Your goal - Please write out exactly the lines of the data below from the line holding "Politics (837, 52)" through the line holding "Food (819, 1587)", and leave out the rest.

Source data -

# # #

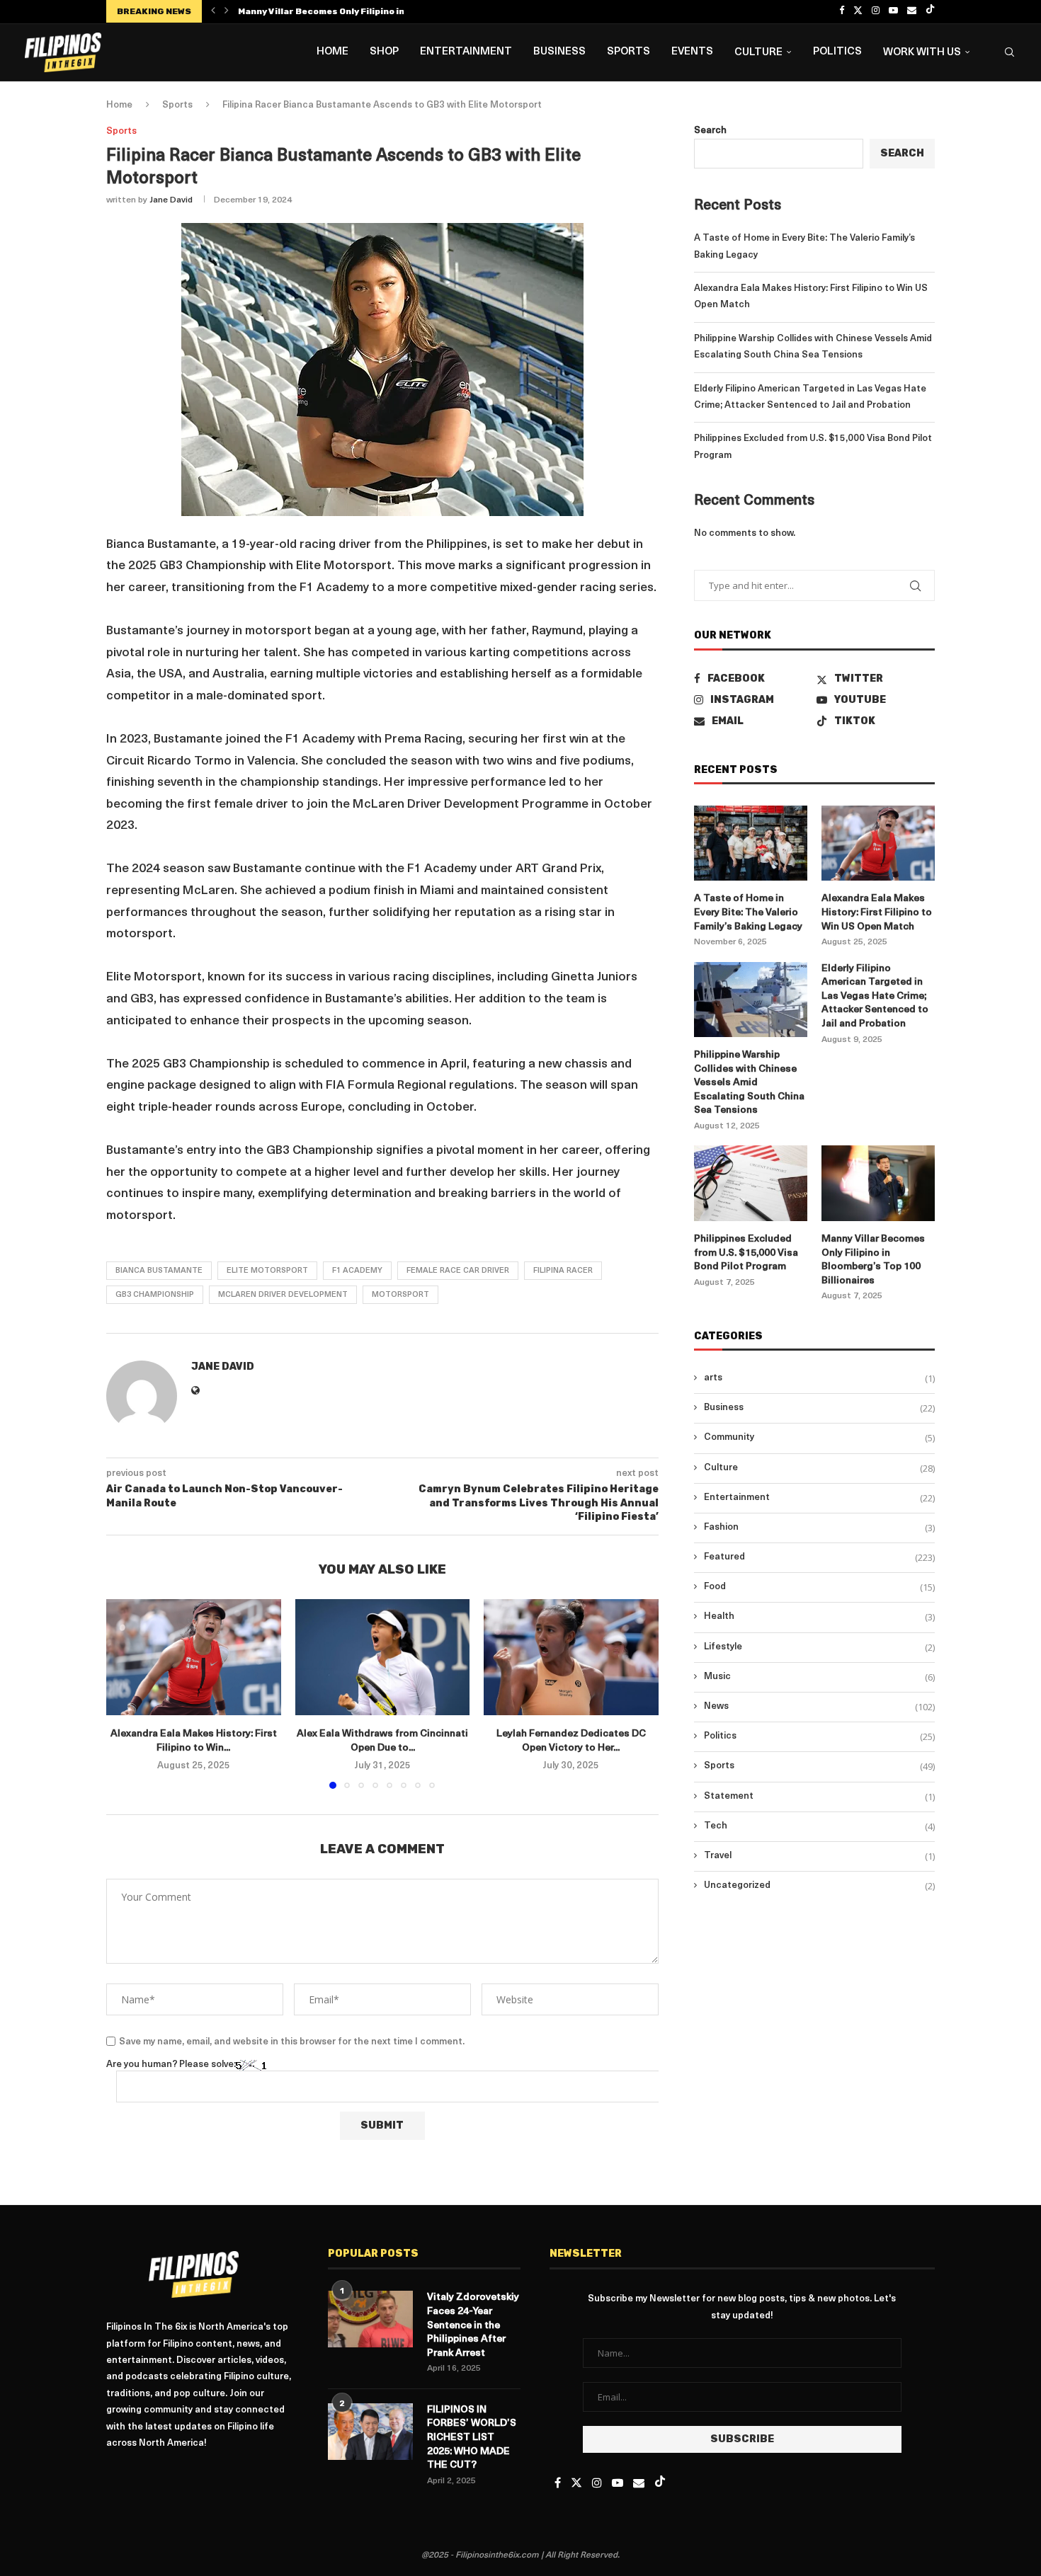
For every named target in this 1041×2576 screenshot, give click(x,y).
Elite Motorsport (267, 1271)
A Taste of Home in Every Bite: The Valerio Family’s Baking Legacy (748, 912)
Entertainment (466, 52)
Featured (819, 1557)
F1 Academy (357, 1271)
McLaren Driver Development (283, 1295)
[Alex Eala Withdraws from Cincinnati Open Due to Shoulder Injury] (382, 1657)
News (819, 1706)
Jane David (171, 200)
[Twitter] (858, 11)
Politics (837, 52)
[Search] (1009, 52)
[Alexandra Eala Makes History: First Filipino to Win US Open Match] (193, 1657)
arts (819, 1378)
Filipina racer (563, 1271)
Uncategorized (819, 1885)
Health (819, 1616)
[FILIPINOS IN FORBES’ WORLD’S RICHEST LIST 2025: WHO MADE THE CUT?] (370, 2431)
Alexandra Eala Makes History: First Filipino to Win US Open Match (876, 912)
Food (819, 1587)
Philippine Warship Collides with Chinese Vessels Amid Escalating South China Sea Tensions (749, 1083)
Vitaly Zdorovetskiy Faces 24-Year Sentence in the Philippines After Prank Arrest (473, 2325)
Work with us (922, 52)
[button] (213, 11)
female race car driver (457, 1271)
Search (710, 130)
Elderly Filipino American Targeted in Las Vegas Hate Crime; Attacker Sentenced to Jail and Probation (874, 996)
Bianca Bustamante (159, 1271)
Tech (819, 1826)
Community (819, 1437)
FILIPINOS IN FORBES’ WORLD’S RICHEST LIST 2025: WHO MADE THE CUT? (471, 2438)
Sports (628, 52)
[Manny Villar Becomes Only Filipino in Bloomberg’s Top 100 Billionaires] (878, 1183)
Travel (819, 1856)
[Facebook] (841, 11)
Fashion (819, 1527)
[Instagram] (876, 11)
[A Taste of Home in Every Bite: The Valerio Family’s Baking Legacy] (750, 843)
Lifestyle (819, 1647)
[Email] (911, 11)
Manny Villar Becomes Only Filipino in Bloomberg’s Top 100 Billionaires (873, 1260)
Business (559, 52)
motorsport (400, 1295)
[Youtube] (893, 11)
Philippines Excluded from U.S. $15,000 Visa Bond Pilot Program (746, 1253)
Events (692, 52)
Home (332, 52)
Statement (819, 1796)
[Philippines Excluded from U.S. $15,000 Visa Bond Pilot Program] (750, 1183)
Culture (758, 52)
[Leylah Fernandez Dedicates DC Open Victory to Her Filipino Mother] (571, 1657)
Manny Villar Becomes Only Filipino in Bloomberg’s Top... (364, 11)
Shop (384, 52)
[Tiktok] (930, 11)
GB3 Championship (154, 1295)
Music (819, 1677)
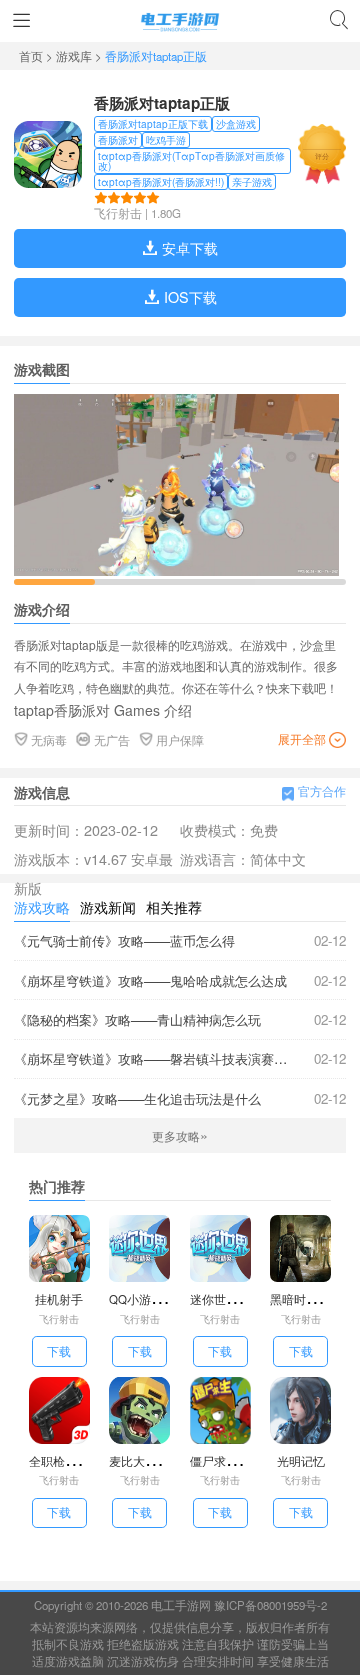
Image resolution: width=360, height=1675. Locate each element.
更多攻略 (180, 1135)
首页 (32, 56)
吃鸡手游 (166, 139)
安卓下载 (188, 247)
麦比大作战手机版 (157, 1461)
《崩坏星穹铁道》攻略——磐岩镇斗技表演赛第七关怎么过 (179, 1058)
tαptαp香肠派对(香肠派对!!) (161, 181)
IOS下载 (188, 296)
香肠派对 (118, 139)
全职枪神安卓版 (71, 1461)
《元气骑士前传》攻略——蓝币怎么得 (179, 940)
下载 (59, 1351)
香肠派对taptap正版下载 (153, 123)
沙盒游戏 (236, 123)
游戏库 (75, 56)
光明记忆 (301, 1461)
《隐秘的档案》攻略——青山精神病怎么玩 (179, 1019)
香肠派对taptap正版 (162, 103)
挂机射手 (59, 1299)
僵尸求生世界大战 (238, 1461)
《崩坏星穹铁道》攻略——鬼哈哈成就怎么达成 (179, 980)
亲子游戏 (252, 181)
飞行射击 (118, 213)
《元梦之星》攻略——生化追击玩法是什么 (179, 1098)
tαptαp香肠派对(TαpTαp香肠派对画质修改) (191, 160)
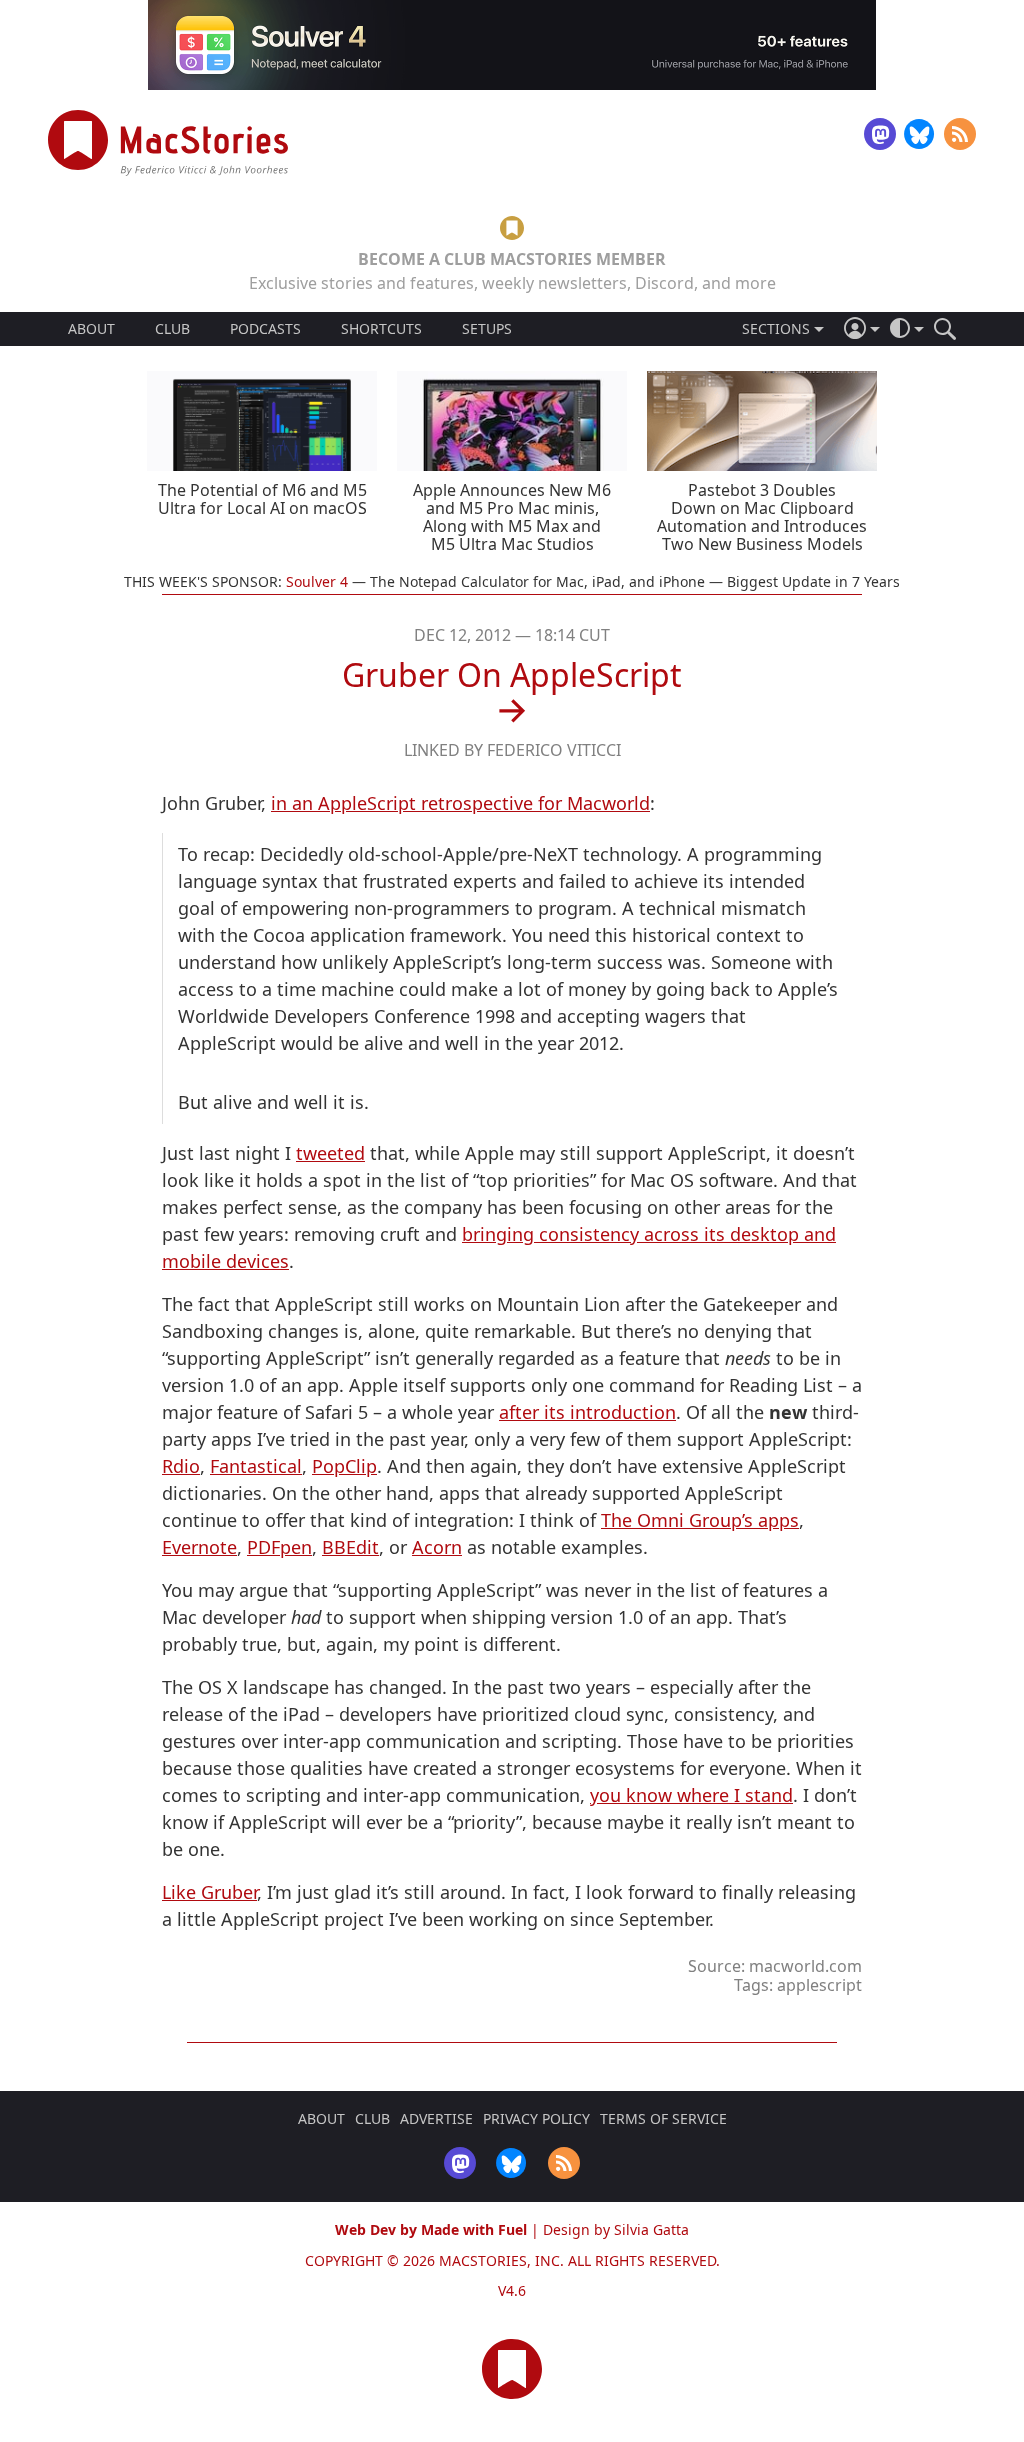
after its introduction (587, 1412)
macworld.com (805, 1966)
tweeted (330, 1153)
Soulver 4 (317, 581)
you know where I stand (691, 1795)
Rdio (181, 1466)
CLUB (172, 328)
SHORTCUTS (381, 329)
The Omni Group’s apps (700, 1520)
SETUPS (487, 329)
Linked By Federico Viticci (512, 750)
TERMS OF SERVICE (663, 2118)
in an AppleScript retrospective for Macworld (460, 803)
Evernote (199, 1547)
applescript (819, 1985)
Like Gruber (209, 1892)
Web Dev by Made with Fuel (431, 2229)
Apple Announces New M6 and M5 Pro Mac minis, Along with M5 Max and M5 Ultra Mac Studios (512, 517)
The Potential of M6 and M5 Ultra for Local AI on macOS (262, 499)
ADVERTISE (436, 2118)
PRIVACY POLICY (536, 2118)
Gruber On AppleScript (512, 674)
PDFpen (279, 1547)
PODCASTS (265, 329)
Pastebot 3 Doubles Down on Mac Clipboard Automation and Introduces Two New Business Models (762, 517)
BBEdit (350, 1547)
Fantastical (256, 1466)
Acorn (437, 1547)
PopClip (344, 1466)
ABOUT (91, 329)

# # #

Answer space -
Politics (837, 52)
[Search] (1009, 52)
[Alexandra Eala Makes History: First Filipino to Win US Open Match] (193, 1657)
arts (819, 1378)
Filipina racer (563, 1271)
Uncategorized (819, 1885)
Health (819, 1616)
[FILIPINOS IN FORBES’ WORLD’S RICHEST LIST 2025: WHO MADE THE CUT?] (370, 2431)
Alexandra Eala Makes History: First Filipino to Win US Open Match (876, 912)
Food (819, 1587)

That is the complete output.